When I do ReactJS I'm building much more powerful UI features. The Django stuff is just a bunch of forms and that is really easy to drive.



When to use the more powerful tools is an important (and tricky) lesson to master. Not every project needs React.

Lately I've been writing little personal projects using Vanilla JS. There's something rather therapeutic about limiting one's self to zero dependencies. I'm wildly surprised every time I come back to Vanilla JS to see just how many core features there are. I can do modules in the browser now! Yippee!

And beyond that, not even using JS and just using Django Templates or Jinja is great too.

But I write a lot of software that monitors and controls mobile robots in warehouses. For that kind of wild state management of 100+ data sources, all with their own incomplete states, controls, unpredictably erroneous behaviours, React + Redux is just a godsend.


One of the things that makes it hard to choose which technology you begin with is that small projects don't stay small, even if you thing they will. So the risk is I think "hey it's s small project, I'll whip it up in Django", and then of course in six months I'm cursing myself for not starting in React.


Yup. And there's no easy answer, I think.

I think that part of it is just experience.
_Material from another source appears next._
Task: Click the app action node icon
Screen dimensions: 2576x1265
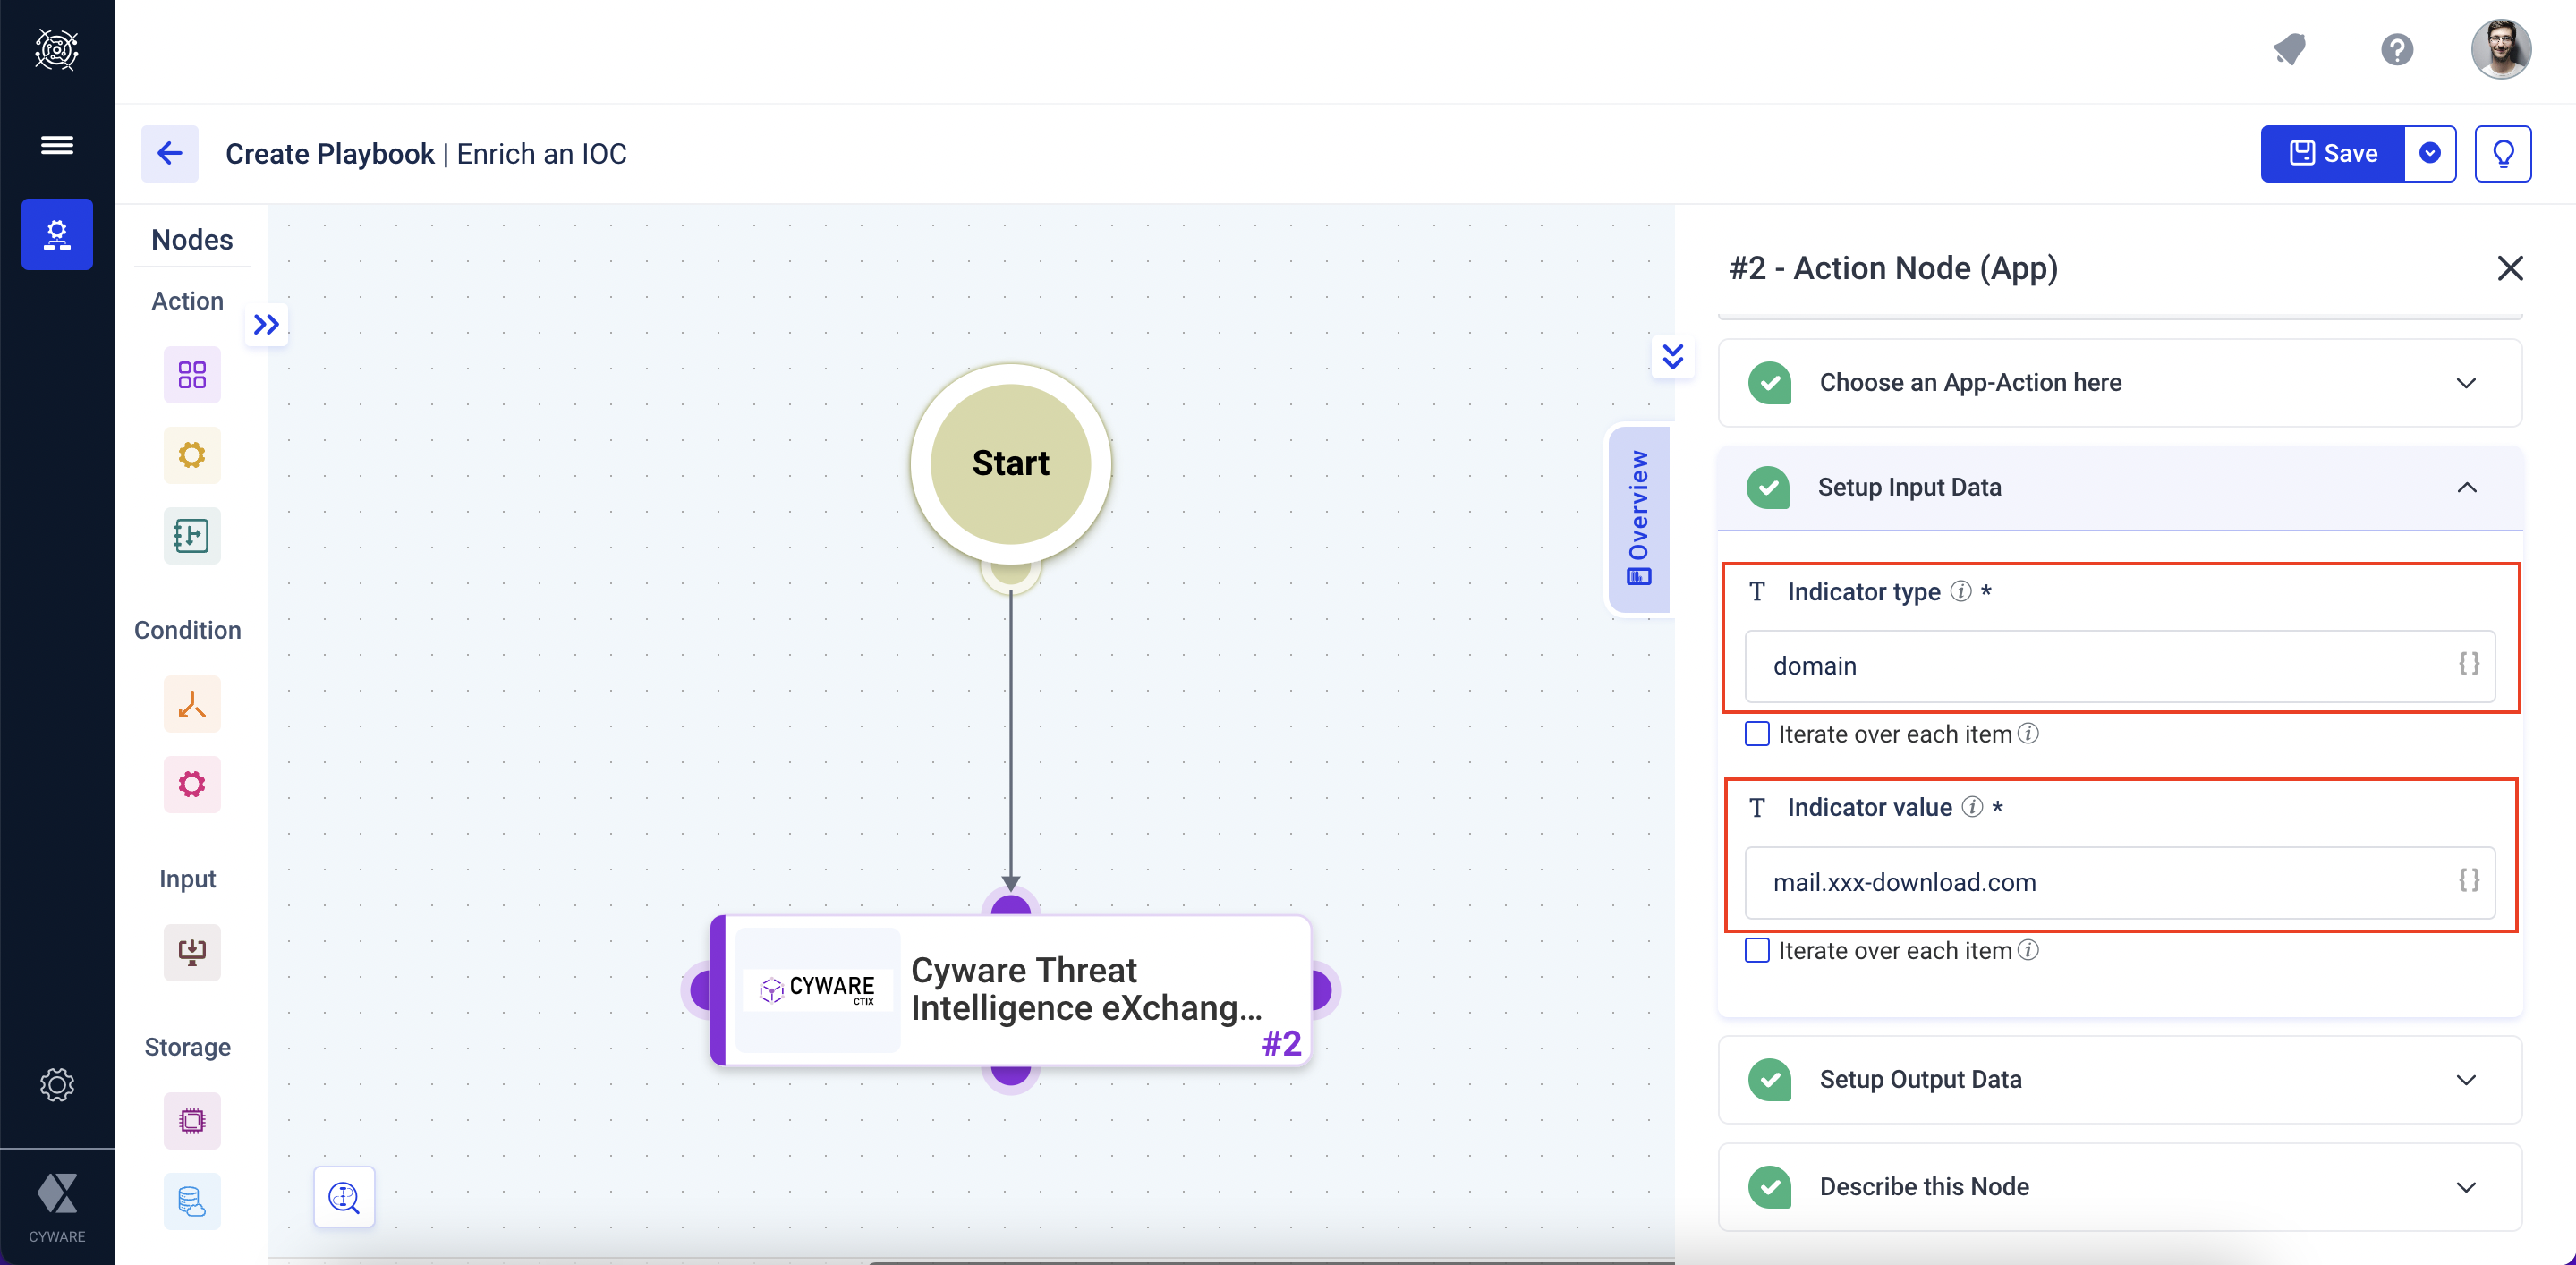Action: coord(191,375)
You'll slowly learn to better predict which projects are likely to grow, especially in a way that needs a more expressive foundation.

I also think that the, "aw crap I have to re-write this from Django Templates to React" isn't exactly a bad thing. You've probably learned a ton about the problem you're solving by focusing on the problem directly in front of you[1] rather than trying to plan for the future problems that you don't quite understand yet. So when you tear it down to build the next iteration, the code you're replacing wasn't the valuable part.
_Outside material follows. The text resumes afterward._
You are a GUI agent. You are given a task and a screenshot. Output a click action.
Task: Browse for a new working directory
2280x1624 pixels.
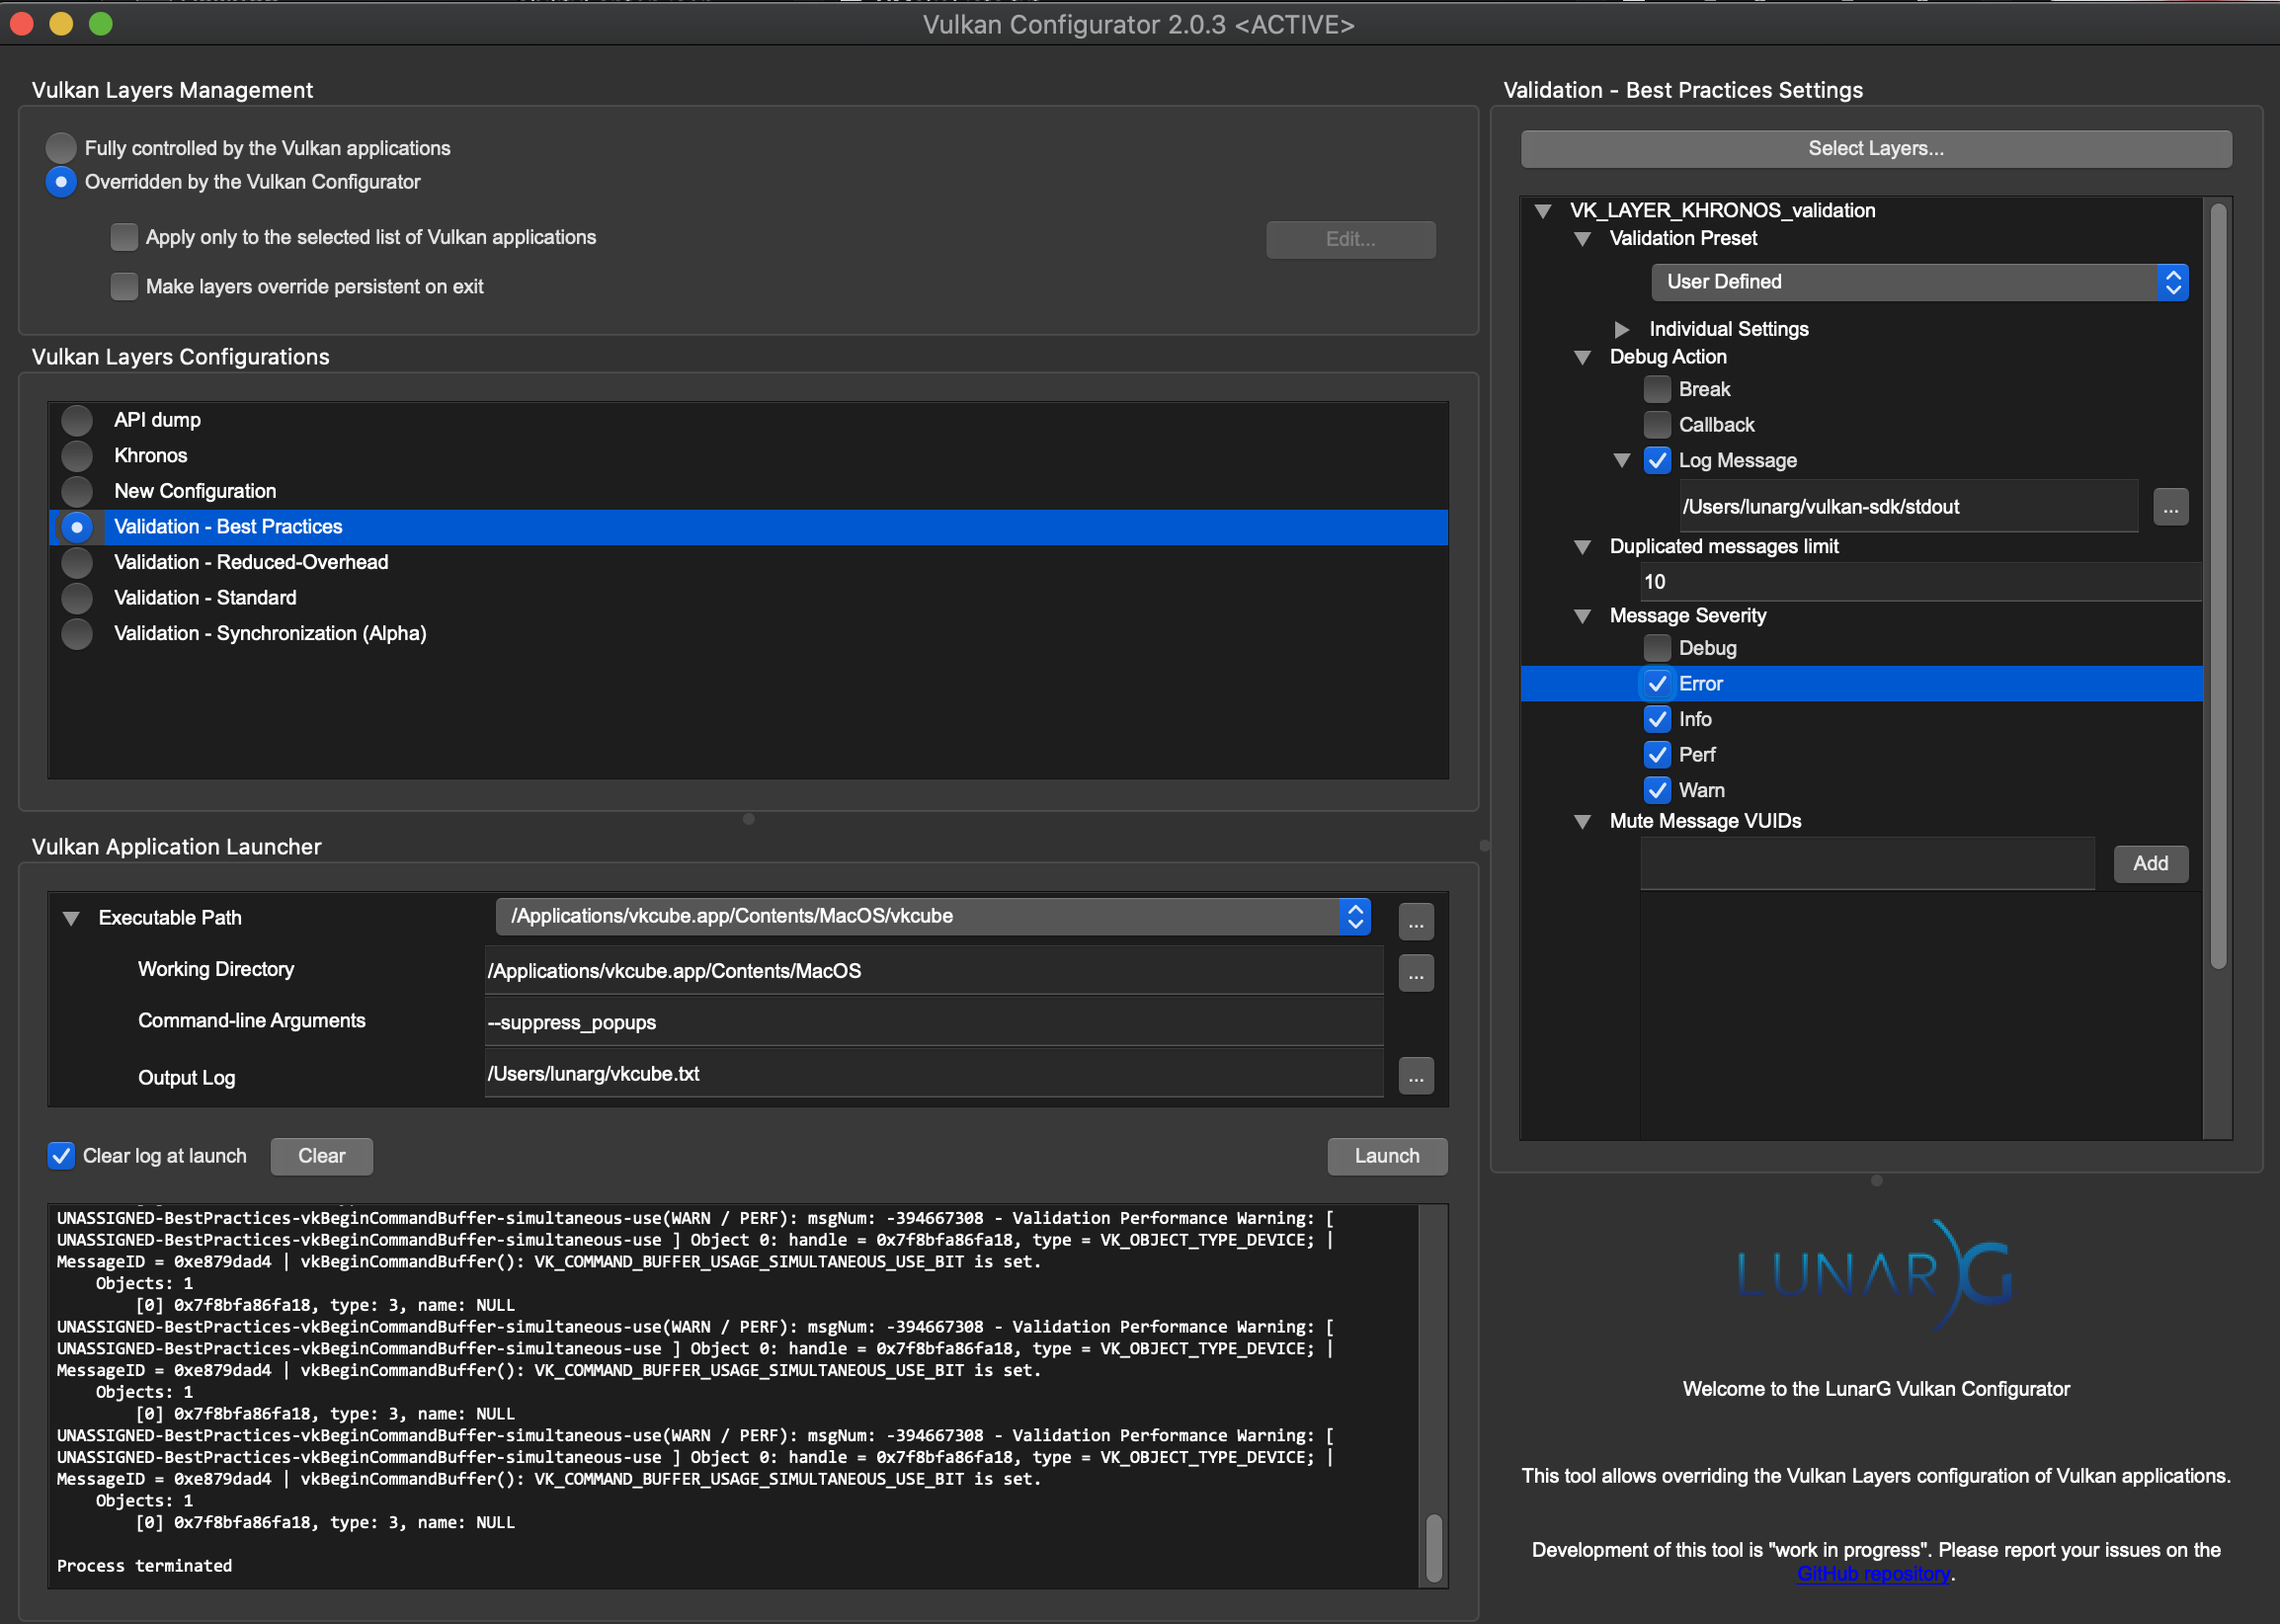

[1] Not all projects are organic. But the ones that are, really benefit from a, "get this out in 2 weeks and learn what we don't yet know about it" rather than spending months trying to perfect some product that we're mostly just guessing at.


Build one to throw away, you will anyway

- F. Brooks


I wish there was better story for integrating React with Django, so I can use Django for the simple views and React for the interactive stuff.


I'm likely giving a talk on this exact subject in January (depending on scheduling). If you're curious about the various approaches I've tried, you can reach me at this username in all sorts of places.


I think you'd use Django REST framework wouldn't you?


I recently just started replacing some jQuery functionality with React in a large Django project, using Django-Rest, it's actually been less complicated than I expected.


Why can't you just serve up your react js assets like any other js asset when using django?


Many "web apps" are just a bunch of forms, crud operations and occasionally static pages for eula, privacy policy, faq and other knick-knacks.